Governo Federal adia para 11 de dezembro indenização dos produtores em MS

Conflitos indígenas

29 novembro 2013 - 18h00Por Aline Oliveira

O Ministério da Justiça adiou para o próximo dia 11 de dezembro, a apresentação de uma definição sobre como será feito o pagamento das propriedades rurais indenizadas nos municípios de Sidrolândia e Dois Irmãos do Buriti (MS), invadidas por membros do movimento indígena no início deste ano.


Segundo informações dos representantes do governo federal, no dia 15 será efetivada a compra de área para aumentar os limites da aldeia dos atuais dois mil para 17 mil hectares. Os prazos foram propostos durante reunião realizada ontem (28), entre funcionários do Ministério com o governador André Puccinelli, além de entidades do setor, como a Famasul.


De acordo com o produtor rural, Vanth Vanini, proprietário de uma área de 1.200 hectares invadida na região de Sidrolândia, os proprietários não suportam mais aguardar uma definição da União e espera que a demora valha a pena. "Eles (governo federal) alegaram que o adiamento se deu por questões técnicas, já que não teriam terminado o relatório das áreas invadidas. O lado bom é que afirmaram já possuir o dinheiro para indenizar, então já que esperamos tanto, espero que esteja incluída na indenização o valor do prejuízo que tivemos até hoje", declarou.

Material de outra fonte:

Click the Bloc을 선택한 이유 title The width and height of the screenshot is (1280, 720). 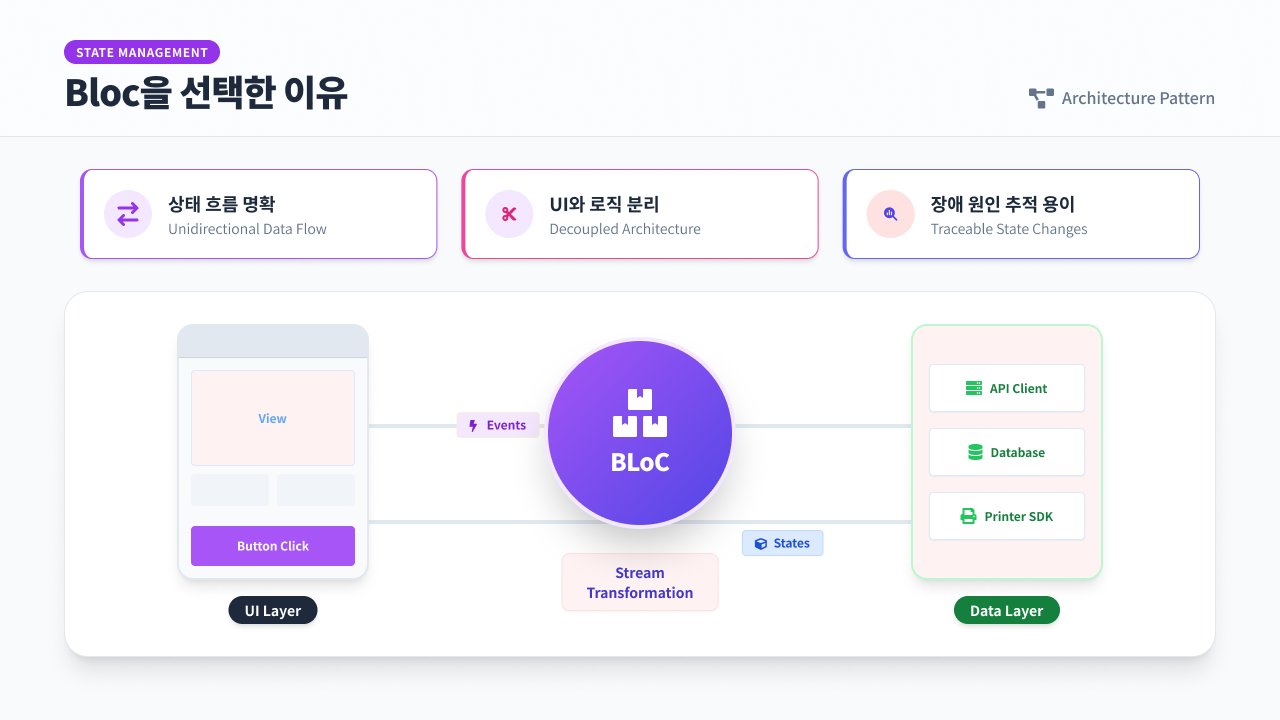pyautogui.click(x=206, y=93)
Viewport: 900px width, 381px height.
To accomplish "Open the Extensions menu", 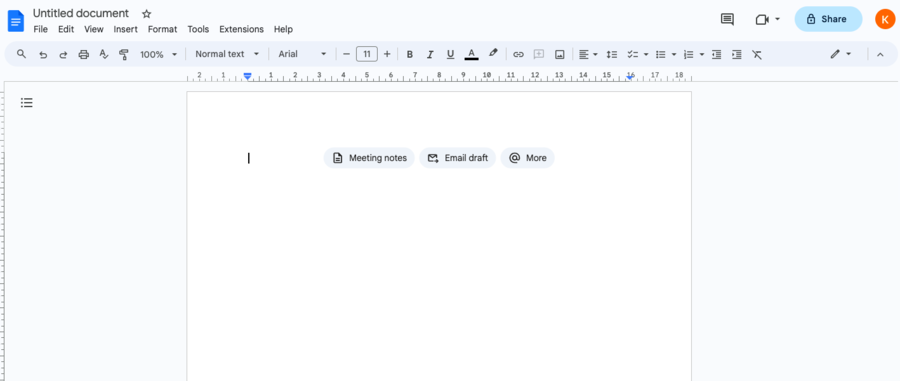I will coord(242,29).
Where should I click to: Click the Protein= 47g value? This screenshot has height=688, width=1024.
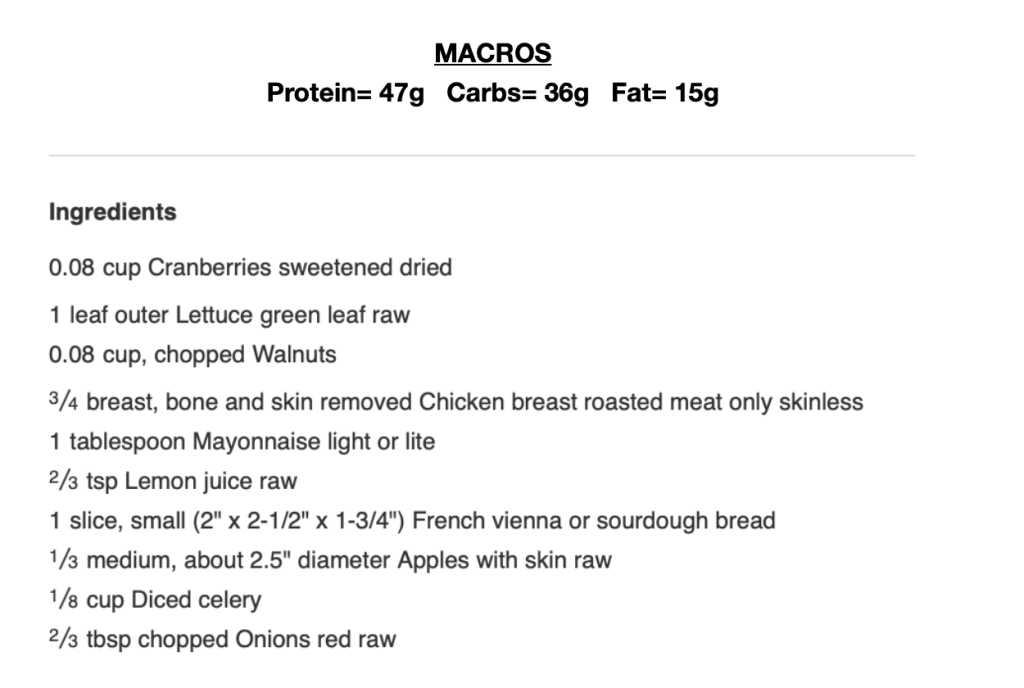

Segundo o diretor financeiro da Famasul, Almir Dalpasquale o ministério garantiu que na nova data, 11 de dezembro, será apresentada a definição de como será feito o pagamento da área que abrange 31 propriedades. As duas alternativas consideradas pelo governo federal são o repasse dos recursos, via governo do Estado ou pelo Fepati (Fundo Estadual para Aquisição de Terras Indígenas). "Tivemos a garantia do Ministério da Justiça de que o governo já tem o dinheiro para pagar pelas propriedades", pontuou.


Dalpasquale revelou aidna que os laudos com a avaliação das áreas a serem indenizadas já foram concluídos e aprovados por técnicos da Funai (Fundação Nacional do Índio), do Incra (Instituto Nacional de Colonização e Reforma Agrária) e Agraer (Agência de Desenvolvimento Agrário e Extensão Rural). Isso, porque após uma reunião realizada na semana passada no Ministério foi firmada uma força-tarefa para concluir a avaliação das propriedades. "Foram apresentadas datas definidas e direcionamentos para conclusão da etapa relativa à Buriti. vamos dar este voto de confiança ao governo", considerou o diretor da Famasul.